Andreas Frankenhauser, VHS-Leiter

75 Jahre Volkshochschule in Winnenden
Eine Spurensuche 

Christel Ludwig (Leiterin der VHS 1985 - 2010)
Ein verstaubter Karton mit Unterlagen aus den 50er Jahren, der mir in meinem letzten Jahr als VHS-Leiterin anvertraut wurde, war der Anlass, mit dem Stadtarchiv Kontakt aufzunehmen. Dort bestand Interesse, die, wenn auch lückenhaften, Unterlagen der Winnender Einrichtung zu archivieren. Die Arbeitspläne (Programme) seit der Gründung der Volkshochschule sind nahezu vollständig vorhanden und bilden die Grundlage der Sammlung. 

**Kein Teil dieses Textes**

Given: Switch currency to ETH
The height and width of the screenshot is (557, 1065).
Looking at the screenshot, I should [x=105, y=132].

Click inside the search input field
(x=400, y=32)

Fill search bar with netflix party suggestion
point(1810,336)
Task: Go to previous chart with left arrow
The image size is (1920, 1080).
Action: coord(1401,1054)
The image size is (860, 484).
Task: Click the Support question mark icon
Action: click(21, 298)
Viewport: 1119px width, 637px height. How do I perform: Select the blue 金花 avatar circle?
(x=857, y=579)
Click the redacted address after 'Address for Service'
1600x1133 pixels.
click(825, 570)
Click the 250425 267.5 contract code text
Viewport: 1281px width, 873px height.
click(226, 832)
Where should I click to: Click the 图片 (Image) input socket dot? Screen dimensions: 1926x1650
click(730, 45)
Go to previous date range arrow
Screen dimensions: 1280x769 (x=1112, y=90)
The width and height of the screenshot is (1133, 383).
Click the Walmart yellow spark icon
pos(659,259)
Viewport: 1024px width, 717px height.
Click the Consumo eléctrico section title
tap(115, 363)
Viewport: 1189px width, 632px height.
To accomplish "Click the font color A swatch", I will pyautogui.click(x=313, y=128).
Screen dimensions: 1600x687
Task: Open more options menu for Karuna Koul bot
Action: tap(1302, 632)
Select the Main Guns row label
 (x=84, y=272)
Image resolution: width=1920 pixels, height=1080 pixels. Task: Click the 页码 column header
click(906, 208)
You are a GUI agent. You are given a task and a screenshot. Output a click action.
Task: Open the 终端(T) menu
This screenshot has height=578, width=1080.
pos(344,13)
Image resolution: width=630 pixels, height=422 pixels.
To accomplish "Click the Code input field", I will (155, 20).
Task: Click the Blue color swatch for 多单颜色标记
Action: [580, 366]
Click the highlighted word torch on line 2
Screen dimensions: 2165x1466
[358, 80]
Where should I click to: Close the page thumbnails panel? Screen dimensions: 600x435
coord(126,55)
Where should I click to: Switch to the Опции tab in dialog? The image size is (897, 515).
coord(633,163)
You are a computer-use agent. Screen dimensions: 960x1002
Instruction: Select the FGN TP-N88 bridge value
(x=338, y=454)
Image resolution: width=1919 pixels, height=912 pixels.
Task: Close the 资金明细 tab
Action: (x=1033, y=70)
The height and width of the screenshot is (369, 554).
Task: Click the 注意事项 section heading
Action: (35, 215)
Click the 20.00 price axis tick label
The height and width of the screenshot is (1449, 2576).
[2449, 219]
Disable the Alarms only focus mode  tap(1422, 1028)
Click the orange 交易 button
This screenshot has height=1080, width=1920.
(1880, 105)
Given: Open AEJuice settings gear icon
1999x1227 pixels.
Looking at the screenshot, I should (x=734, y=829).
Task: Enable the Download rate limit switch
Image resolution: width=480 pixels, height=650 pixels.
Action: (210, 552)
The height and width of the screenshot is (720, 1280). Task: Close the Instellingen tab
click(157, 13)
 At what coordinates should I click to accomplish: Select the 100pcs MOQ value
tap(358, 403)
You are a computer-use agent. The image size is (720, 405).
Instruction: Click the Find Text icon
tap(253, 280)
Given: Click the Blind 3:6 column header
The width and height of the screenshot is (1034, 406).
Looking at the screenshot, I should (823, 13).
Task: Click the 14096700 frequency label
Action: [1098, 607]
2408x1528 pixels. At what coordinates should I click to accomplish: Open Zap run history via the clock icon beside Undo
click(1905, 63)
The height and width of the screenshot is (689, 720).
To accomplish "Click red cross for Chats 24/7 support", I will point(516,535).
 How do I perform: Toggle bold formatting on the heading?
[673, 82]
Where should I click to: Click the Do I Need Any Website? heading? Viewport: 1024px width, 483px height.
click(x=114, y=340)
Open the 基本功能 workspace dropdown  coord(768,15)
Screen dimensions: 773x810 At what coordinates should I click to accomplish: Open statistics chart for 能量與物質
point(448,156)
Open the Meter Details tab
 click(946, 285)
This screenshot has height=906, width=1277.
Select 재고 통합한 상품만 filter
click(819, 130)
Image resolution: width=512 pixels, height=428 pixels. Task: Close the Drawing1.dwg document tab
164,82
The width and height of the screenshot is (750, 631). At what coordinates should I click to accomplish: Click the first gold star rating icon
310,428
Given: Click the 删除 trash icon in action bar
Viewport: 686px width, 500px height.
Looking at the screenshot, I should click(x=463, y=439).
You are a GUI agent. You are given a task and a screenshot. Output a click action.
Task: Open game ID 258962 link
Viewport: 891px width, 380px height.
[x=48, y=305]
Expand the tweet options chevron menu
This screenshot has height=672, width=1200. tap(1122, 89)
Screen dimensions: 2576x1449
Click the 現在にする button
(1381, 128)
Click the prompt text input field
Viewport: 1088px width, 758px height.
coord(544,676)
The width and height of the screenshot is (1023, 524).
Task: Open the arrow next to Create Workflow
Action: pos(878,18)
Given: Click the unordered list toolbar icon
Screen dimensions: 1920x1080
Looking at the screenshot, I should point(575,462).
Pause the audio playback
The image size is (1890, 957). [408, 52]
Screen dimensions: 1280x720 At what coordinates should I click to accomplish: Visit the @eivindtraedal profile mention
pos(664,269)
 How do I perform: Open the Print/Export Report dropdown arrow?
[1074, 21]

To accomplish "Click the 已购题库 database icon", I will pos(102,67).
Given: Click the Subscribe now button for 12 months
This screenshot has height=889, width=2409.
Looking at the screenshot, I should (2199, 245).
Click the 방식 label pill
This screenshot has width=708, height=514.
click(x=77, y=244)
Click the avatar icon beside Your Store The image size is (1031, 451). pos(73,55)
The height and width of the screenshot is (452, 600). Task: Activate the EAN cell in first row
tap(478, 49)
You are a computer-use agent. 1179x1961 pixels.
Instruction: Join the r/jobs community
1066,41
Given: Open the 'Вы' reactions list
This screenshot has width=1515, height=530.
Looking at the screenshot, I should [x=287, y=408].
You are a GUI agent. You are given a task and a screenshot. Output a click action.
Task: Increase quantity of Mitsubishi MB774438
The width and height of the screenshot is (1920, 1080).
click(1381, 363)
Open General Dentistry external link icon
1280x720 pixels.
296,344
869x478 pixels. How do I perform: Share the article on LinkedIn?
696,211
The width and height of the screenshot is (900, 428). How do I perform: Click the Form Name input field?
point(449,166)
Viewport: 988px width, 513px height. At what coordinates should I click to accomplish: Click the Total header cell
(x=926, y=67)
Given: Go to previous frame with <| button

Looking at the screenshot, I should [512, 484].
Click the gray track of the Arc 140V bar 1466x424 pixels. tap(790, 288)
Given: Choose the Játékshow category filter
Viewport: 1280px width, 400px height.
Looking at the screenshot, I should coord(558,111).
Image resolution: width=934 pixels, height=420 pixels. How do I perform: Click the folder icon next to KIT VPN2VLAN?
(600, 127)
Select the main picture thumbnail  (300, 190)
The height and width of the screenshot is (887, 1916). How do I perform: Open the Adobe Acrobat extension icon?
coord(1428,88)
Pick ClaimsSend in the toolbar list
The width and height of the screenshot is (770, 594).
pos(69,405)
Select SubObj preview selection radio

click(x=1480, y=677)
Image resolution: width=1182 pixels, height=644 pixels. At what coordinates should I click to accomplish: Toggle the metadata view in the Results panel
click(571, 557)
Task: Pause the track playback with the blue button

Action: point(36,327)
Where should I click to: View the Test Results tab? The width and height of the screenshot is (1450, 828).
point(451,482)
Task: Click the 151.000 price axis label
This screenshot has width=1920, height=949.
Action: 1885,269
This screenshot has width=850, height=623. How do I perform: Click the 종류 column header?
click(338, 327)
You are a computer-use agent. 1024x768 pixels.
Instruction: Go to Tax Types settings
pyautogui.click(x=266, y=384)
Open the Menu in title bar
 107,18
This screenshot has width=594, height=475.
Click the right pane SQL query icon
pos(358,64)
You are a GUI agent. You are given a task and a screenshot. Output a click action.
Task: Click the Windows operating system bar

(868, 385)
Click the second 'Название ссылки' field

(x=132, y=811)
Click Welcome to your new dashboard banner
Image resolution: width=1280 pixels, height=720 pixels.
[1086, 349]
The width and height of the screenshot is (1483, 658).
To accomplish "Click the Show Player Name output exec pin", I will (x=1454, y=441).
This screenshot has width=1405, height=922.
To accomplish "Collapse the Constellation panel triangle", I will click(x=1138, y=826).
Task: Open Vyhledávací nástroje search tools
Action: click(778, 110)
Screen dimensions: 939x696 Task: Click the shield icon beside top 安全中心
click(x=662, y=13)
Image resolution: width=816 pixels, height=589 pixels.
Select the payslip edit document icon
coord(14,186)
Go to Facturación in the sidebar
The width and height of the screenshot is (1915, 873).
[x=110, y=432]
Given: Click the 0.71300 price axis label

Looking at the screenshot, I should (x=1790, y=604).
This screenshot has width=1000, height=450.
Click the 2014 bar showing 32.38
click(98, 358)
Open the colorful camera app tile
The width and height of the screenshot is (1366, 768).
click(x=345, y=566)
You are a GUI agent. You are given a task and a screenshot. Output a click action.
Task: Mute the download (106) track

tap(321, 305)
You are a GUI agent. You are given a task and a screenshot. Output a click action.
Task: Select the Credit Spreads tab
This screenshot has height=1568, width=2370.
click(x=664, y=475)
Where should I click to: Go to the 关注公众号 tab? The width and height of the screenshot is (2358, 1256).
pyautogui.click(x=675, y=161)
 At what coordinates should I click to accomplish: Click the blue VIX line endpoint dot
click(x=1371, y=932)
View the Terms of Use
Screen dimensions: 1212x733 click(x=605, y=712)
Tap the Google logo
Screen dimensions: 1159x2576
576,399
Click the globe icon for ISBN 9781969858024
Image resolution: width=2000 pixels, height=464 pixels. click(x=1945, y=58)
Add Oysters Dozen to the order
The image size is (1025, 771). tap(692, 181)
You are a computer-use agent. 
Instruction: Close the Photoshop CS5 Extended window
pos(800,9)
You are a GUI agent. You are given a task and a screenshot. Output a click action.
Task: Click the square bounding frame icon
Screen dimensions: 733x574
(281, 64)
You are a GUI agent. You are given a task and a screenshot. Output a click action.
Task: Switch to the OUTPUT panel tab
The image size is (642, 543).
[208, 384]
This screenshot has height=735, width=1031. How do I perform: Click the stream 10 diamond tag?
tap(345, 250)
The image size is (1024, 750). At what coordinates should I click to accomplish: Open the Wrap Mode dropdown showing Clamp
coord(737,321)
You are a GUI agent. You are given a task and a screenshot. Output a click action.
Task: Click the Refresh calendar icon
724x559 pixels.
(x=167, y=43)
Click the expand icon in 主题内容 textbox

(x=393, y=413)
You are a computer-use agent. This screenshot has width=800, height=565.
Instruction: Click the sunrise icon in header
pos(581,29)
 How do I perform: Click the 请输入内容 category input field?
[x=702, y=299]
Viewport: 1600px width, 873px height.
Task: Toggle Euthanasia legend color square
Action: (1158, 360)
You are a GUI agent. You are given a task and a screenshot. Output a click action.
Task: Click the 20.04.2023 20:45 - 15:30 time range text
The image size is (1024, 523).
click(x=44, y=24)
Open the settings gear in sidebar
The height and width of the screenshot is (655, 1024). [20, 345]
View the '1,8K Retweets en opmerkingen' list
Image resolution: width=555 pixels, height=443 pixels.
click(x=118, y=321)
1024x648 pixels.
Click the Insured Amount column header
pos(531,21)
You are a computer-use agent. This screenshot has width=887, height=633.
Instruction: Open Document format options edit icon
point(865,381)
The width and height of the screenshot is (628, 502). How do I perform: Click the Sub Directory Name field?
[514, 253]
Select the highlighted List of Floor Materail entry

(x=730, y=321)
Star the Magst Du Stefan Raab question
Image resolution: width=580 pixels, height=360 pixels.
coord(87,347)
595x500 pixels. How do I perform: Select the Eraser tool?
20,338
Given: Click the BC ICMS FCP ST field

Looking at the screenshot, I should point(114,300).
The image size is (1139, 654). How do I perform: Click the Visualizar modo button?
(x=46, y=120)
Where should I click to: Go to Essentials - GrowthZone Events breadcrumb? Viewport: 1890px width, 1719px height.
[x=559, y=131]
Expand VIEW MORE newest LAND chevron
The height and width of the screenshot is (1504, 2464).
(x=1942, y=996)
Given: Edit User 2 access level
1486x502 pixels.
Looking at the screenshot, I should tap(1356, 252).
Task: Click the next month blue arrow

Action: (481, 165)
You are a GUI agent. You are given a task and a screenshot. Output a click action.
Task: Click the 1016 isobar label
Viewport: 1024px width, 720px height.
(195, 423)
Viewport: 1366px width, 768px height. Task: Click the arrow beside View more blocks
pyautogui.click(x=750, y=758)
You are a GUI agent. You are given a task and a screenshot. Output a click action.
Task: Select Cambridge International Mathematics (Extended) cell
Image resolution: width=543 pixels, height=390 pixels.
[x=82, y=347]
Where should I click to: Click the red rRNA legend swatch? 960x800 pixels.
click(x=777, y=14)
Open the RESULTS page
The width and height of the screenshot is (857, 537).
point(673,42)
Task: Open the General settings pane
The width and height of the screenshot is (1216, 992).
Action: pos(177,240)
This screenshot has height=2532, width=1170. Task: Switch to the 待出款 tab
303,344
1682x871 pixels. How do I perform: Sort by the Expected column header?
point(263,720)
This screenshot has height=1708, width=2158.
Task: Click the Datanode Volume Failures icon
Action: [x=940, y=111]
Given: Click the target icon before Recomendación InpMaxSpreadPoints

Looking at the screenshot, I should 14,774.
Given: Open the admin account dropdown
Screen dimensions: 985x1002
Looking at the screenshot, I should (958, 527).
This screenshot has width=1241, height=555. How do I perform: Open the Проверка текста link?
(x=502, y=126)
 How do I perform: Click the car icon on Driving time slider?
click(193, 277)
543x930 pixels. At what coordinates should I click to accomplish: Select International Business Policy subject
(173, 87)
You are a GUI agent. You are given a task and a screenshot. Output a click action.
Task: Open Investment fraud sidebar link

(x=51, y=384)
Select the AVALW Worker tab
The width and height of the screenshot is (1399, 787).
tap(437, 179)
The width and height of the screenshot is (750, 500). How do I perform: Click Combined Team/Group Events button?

Die staubige Arbeit sollte Teil meiner ersten Ruhestandsjahre werden. Nach 25 Jahren umtriebiger Volkshochschularbeit, stets in Kontakt mit den unterschiedlichsten Menschen, stets getrieben, neue Ideen zu haben, zeitgemäße Angebote zu kreieren, die dann halbjährlich an die Menschen gebracht werden mussten; nun die stille Arbeit am Archivschreibtisch. Die Aufgabe hat mir große Freude gemacht, konnte ich doch in die spannende Entwicklung der Volkshochschule eintauchen. Ein Findbuch ist entstanden, das festhält, welche Unterlagen von 1946 bis 2010 im Archiv gelandet sind.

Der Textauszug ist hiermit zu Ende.